Judo practice has many rules of etiquette, manners, and ethics. Above all, judo students learn important values of respect, respect for their instructors, or sensei; their partners, both senior and junior to them; the officials and referees of judo; the families and friends of judo classmates; and above all, themselves. Each dojo has its own code of conduct, spelling out the do's and don'ts of behavior. Judo students learn to be attentive, and develop a good work ethic that they can carry with them into others parts of their lives. Judo students learn modesty and fairplay. Values related to sincerity, courage, and commitment are fostered through the honest actions of attack and defense. Arrogance is not allowed, and judo students learn to persevere in a physically and mentally demanding training that fosters emotional control and diligence. Judo students greet one another with respect and courtesy, and afford their sensei with esteem and admiration. In short, judo students learn much of the social etiquette necessary to become solid citizens of the world.

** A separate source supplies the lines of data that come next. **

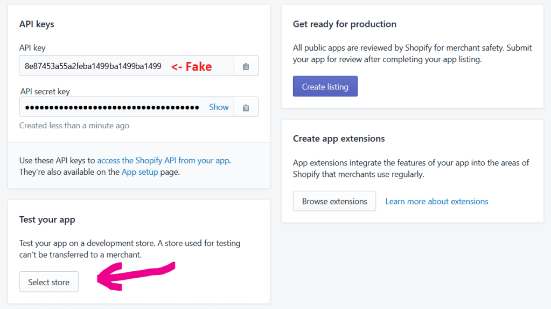Copy the API secret key with clipboard icon

click(246, 107)
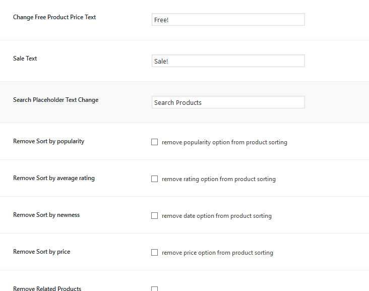Tick the Remove Sort by average rating checkbox

point(155,179)
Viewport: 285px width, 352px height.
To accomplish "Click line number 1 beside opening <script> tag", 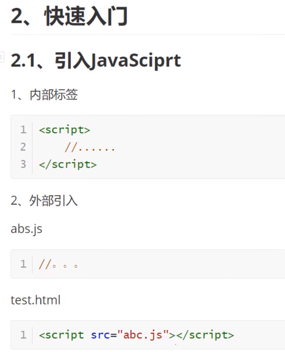I will 23,129.
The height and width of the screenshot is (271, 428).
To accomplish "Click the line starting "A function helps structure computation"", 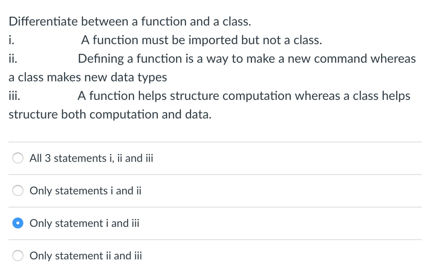I will [244, 96].
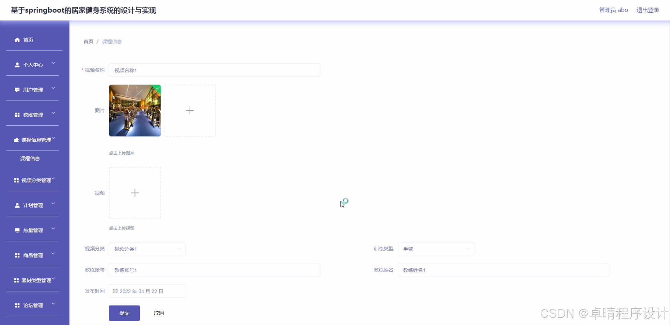
Task: Select the 个人中心 person icon
Action: [17, 64]
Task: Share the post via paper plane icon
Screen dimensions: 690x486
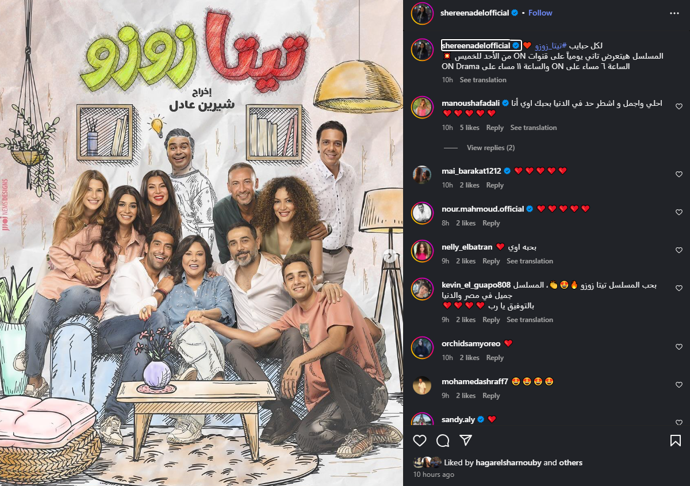Action: pos(466,441)
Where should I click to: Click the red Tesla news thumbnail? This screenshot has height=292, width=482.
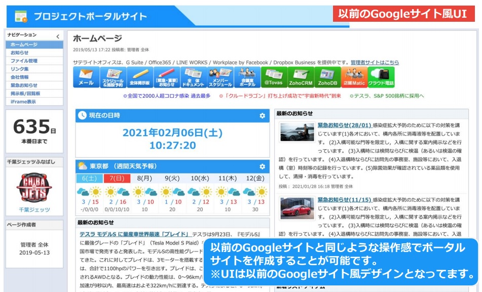(297, 208)
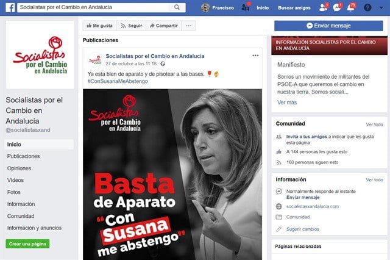Open the Fotos sidebar section
The width and height of the screenshot is (390, 260).
pyautogui.click(x=14, y=192)
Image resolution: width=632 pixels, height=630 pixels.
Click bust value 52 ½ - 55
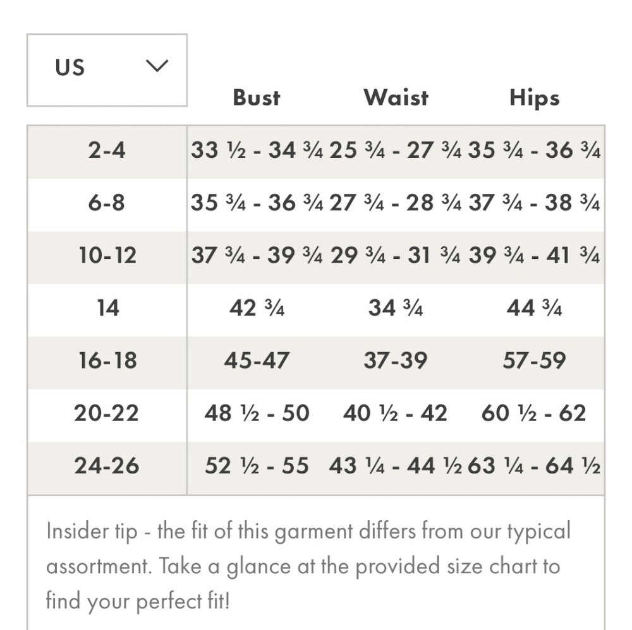coord(257,466)
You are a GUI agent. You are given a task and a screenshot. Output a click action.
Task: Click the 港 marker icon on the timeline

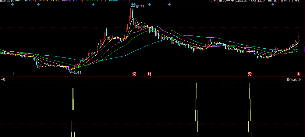coord(250,74)
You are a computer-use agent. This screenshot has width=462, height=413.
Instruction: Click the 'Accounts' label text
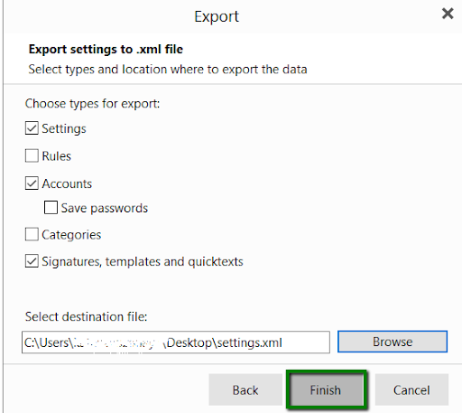[x=67, y=183]
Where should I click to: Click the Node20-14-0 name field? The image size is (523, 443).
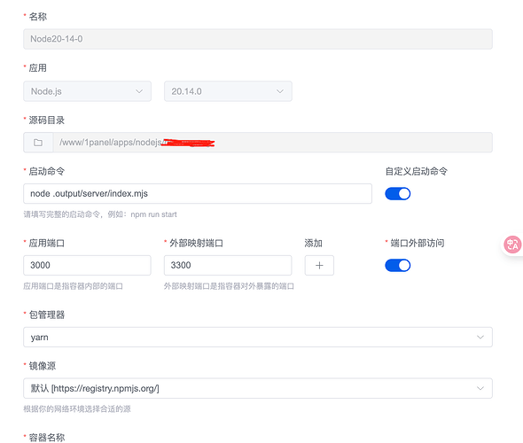pos(258,39)
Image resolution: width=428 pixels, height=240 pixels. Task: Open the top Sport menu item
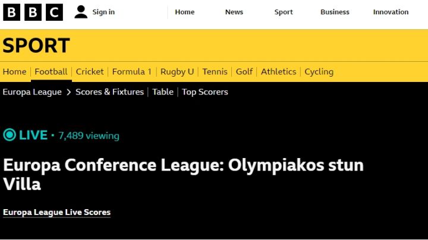click(284, 12)
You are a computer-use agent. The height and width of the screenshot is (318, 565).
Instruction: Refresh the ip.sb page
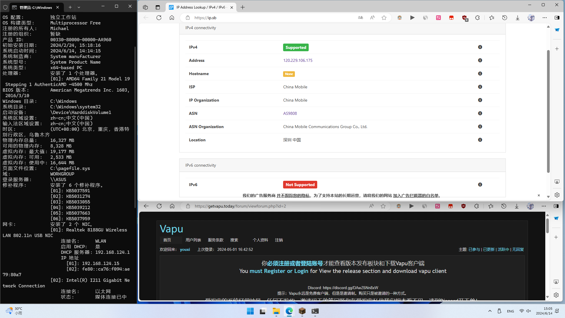click(159, 18)
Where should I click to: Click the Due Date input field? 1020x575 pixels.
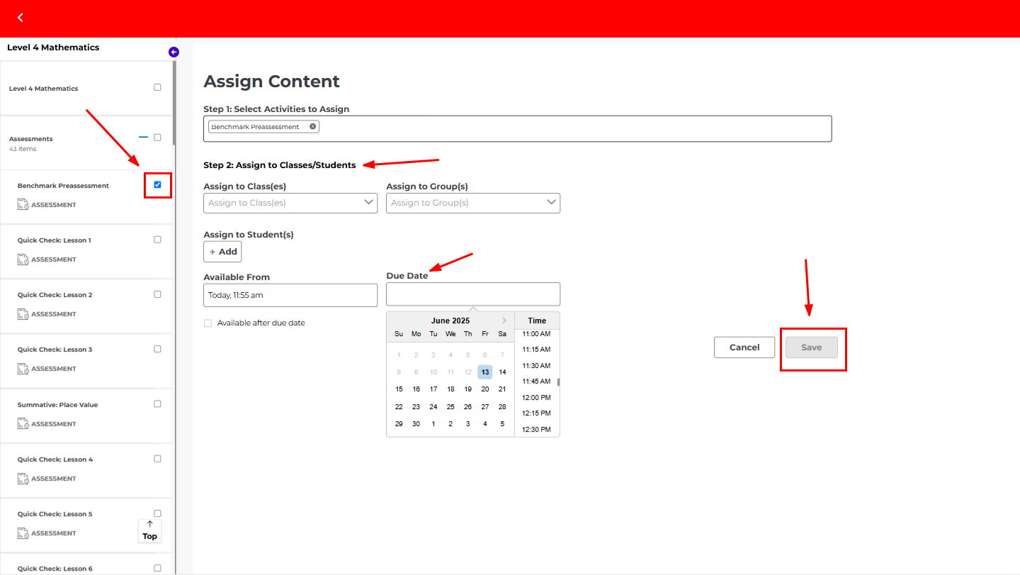(472, 294)
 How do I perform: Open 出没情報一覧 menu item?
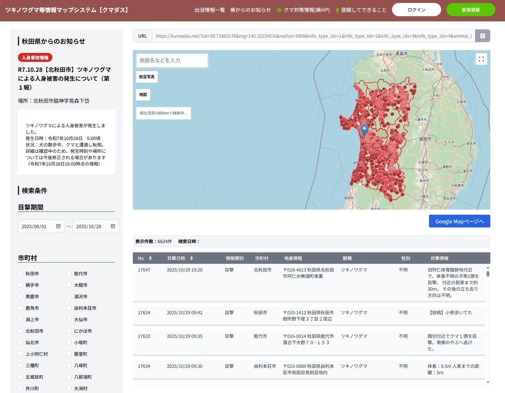coord(210,10)
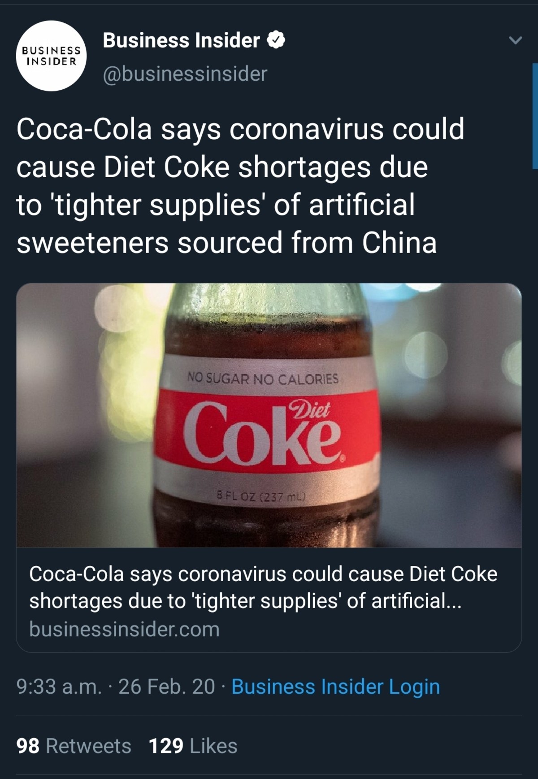View the 9:33 a.m. 26 Feb. 20 timestamp
The height and width of the screenshot is (779, 538).
(116, 687)
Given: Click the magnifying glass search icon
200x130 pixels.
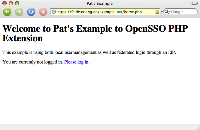Looking at the screenshot, I should tap(166, 12).
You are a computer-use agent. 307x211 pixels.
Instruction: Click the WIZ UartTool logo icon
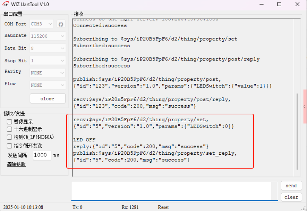click(6, 5)
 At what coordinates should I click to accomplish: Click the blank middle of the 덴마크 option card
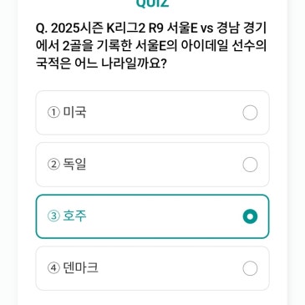point(165,268)
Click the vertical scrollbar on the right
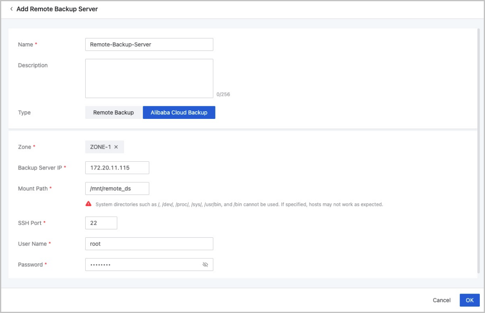This screenshot has width=485, height=313. (x=479, y=150)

Of the many rituals that are a part of judo, perhaps none is clearer and poignant than the bow. In judo, bowing is a signal of respect. Judo students bow when entering and leaving the dojo. They bow to the teacher at the beginning and end of practice, to give thanks and appreciation to the sensei for their teaching. The entire class, including the teachers, often bow at the beginning and end of each class to the head area of the dojo containing all the objects of respect. Before practicing with each other, students bow to show respect to each other, and they bow once again at the end to give thanks for the workout. In formal judo matches, contestants bow at the beginning and end of the match, to signify respect and courtesy for each other as opponents, and to the institution and rules of judo, which fosters fairplay and sportspersonship.
Bowing is also a posture of humility, gratitude, and appreciation. Through their judo training, students literally bow hundreds of times a week. Over the years, bowing will become an integral part of your attitude and perspective on life, and others. It is in this fashion that judo moulds its students to be admirable citizens, both on and off the mat.